Prévoyant par priorité la construction, outre d’une liaison entre Bruxelles et Malines, d’une voie ferrée poussant en direction de la Rhénanie, le projet de loi et son analyse par la commission centrale de la Chambre ne pouvaient manquer de provoquer certaines réactions. Celles des députés hennuyers, qui estimaient que les dispositions envisagées ne tenaient pas suffisamment compte des intérêts de leur province houillère, furent particulièrement vigoureuses.
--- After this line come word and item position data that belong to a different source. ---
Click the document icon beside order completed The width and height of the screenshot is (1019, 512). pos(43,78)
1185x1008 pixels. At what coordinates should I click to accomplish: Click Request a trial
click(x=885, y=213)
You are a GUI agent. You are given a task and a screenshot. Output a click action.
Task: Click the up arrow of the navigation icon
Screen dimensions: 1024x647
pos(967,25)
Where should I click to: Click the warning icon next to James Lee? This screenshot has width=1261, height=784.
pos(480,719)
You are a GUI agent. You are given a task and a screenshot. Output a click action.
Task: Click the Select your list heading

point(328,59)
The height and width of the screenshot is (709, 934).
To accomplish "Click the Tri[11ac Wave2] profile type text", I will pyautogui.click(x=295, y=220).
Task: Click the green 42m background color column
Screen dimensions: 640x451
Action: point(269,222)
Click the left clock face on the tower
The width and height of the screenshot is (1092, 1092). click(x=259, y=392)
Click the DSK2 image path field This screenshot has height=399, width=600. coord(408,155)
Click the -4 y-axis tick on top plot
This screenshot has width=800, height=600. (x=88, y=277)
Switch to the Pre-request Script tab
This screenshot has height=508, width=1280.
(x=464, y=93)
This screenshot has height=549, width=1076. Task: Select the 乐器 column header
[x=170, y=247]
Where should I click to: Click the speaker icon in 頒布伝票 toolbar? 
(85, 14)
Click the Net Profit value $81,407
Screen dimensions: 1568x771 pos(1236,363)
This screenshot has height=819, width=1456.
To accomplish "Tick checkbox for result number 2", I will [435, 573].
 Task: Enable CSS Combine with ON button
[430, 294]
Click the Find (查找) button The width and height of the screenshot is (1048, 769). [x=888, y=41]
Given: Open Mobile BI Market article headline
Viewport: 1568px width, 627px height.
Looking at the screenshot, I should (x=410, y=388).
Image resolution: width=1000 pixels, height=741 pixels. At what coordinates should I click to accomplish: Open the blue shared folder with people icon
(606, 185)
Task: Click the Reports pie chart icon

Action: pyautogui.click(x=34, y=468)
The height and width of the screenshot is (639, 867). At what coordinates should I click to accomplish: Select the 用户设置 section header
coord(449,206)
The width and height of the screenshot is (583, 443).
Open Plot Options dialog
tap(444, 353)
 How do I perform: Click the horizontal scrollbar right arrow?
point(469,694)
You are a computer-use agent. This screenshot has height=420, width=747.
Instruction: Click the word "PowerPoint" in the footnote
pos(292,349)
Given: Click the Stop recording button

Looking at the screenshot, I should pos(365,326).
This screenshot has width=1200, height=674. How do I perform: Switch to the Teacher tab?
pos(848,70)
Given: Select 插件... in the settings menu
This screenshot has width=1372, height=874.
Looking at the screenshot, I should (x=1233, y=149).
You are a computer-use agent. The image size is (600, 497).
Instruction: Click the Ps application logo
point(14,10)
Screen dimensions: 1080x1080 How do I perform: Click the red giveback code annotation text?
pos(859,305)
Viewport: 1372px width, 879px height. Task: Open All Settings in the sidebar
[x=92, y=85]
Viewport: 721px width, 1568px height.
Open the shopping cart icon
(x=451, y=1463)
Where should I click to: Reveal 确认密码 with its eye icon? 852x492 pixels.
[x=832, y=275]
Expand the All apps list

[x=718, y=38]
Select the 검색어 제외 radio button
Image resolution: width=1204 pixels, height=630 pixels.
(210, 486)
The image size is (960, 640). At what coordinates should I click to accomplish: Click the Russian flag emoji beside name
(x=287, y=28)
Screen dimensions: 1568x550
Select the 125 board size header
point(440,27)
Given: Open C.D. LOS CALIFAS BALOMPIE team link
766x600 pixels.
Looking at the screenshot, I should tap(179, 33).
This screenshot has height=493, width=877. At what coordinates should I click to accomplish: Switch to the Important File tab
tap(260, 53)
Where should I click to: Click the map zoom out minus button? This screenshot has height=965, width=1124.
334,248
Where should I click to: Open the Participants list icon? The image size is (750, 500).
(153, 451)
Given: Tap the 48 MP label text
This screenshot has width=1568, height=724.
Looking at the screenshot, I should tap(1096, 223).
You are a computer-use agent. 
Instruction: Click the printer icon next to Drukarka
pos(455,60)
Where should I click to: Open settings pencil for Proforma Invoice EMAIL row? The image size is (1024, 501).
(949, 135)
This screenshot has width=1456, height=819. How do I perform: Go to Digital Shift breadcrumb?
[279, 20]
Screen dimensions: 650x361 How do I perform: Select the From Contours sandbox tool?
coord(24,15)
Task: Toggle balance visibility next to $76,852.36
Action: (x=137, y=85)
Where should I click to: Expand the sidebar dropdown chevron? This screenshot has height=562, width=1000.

Ardent promoteur de l’idée ferroviaire dans notre pays et remarquable orateur, Charles Rogier leur répondit le 12 mars 1834 du haut de la tribune. On a compris, Messieurs, dit-il d’abord à l’intention de tous les membres de l’assemblée, que si la révolution belge voulait se recommander aux yeux de l’Europe, elle ne devait pas se borner à opérer un grand fait politique et moral ; qu’il ne suffisait pas, pour justifier son origine, qu’elle eût donné au pays la constitution la plus libérale, mais que son œuvre devait être complétée par un fait matériel de la même portée. Ce fait, Messieurs, ce sera la construction d’une route en fer ; cette entreprise sera aux intérêts matériels du pays ce qu’est notre Constitution à ses intérêts moraux... Puis, se tournant vers les représentants du Hainaut, Charles Rogier fit le procès d’un certain particularisme à œillères : Nous le demandons : l’intérêt de tel ou tel arrondissement qui criera bien fort ôtera-t-il au projet ce caractère de haute utilité nationale que chacun est obligé, en conscience, de lui reconnaître ?
Le projet de construction par l’Etat d’un réseau de chemin de fer ayant Malines comme point central, après avoir été approuvé par la Chambre, fut adopté par le Sénat le 30 avril 1834. La loi fut promulguée dès le lendemain, 1er mai 1834. On allait pouvoir se mettre au travail !
Source : Le Rail, septembre 1968
[1] Voir : Les 130 ans du Chemin de Fer en Belgique 1835-1935, dans La Vie du Rail, n° 1020.